Girard’s once-futuristic images emit bright greens, pinks, and blues, saturated colors with the use of long exposure settings. The photographer lets the light flood his lens and illuminate what’s in the shadows. Often using a tripod to steady his shots, he focuses on where the light falls, not where it comes from, painting Japanese cities bathed in neon light instead of emitting it.

“It felt right to get away from the cliché of neon lights,” he says, “and to see where the light lands, whether it’s on people, buildings, cars, puddles, or whatever it may be.”

Career in pictures

The title of Girard’s new book, “JAL 76 88,” combines the Japan Airlines call sign with the year the photo was taken (he also includes pictures from the assignment that took him to Japan in the late 1980s, after he moved to Hong Kong). kong). Dozens of daylight images are also featured, as is a selection of black and white photos. Girard often carried two cameras — one with monochrome film and one in color — at the same time.

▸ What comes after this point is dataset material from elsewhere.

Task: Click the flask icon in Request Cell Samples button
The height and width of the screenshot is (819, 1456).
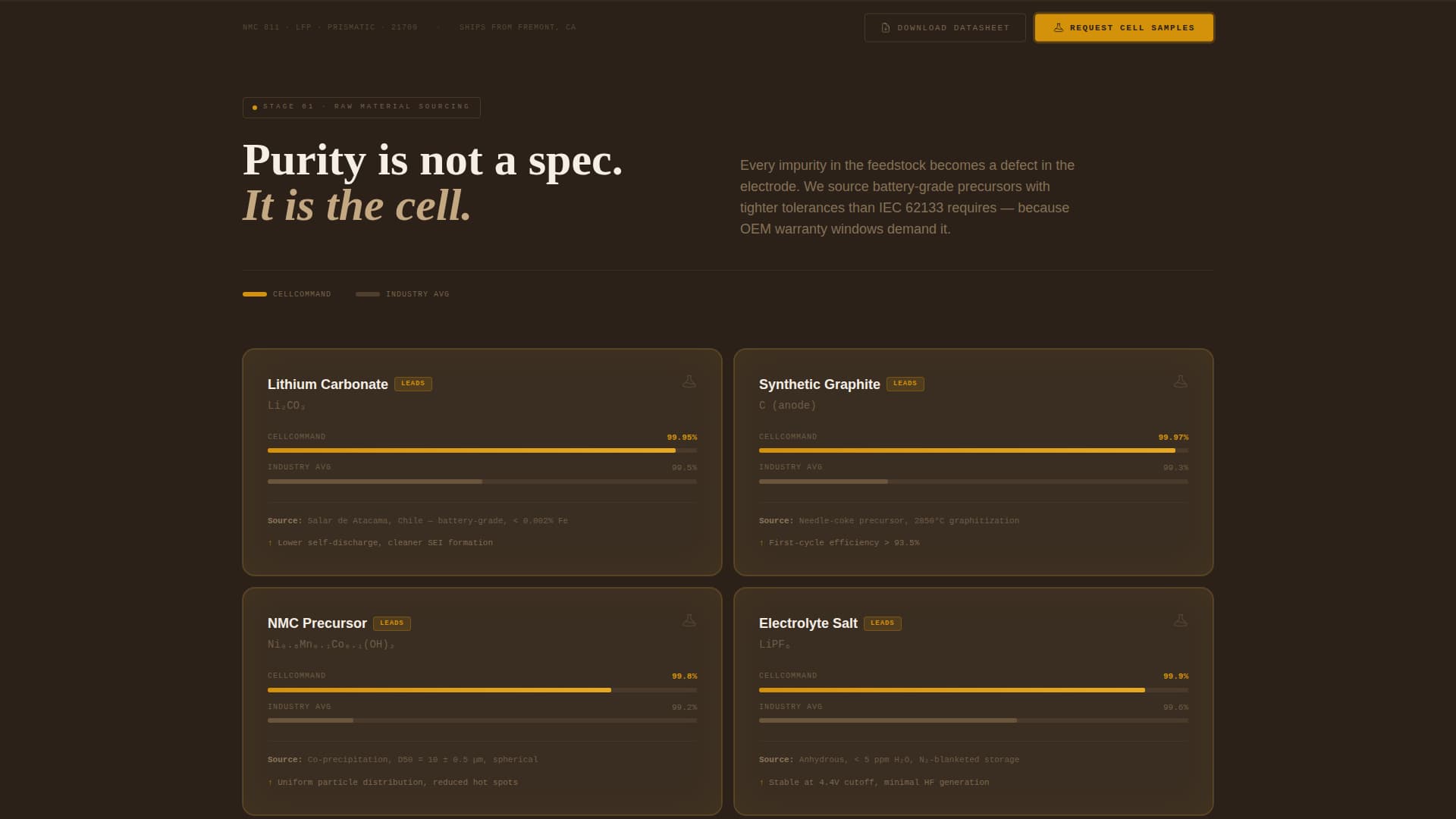Action: [x=1059, y=27]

But despite all the passion captured in photographs, some of his most compelling photographs are void of human activity, whether in deserted construction sites or empty alleys lit by street lamps. As he familiarized himself with Tokyo, Girard used photography as an excuse to explore quieter areas he might not have been.

“Alleys and streets are not far from entertainment districts, or regular neighborhoods – they also have a life of their own,” he says. “I go wandering, just looking at the alleys around the waterfront, before it becomes a popular part of town. Wherever you live, taking pictures is a way to make it your own.”

Nightlife in Yokosuka, a city in Kanagawa prefecture Japan.

Nightlife in Yokosuka, a city in Kanagawa prefecture Japan. Credit: Greg Girard

Girard’s experience also helped hone his camera skills, laying the foundation for a successful photography career. Experimenting with long exposures and different types of film was something he “consciously started exploring and getting good at technically” in those years, he said, adding: “So it was also a learning process.”

In the decades since leaving Japan, he has shot for magazines including National Geographic and TIME while publishing books in cities across Asia, including Hanoi, Okinawa and Shanghai. He is perhaps most famous for his drawings of the now demolished Kowloon Walled City, an almost completely lawless, mob-controlled enclave in Hong Kong that once housed some 50,000 residents in just 6.4 hectares.

Looking back, Girard says his Japanese photographs served as a kind of diary of his youth. But despite spending his nights on the town, he always maintains a certain distance from the nightlife he documents. The focus has always been on photography itself.

“I didn’t go to bars to drink or party – in those days anyway,” he says. “I do almost anything and everything just to make pictures.”

JAL 76 88,” published by Kominek Books, available now.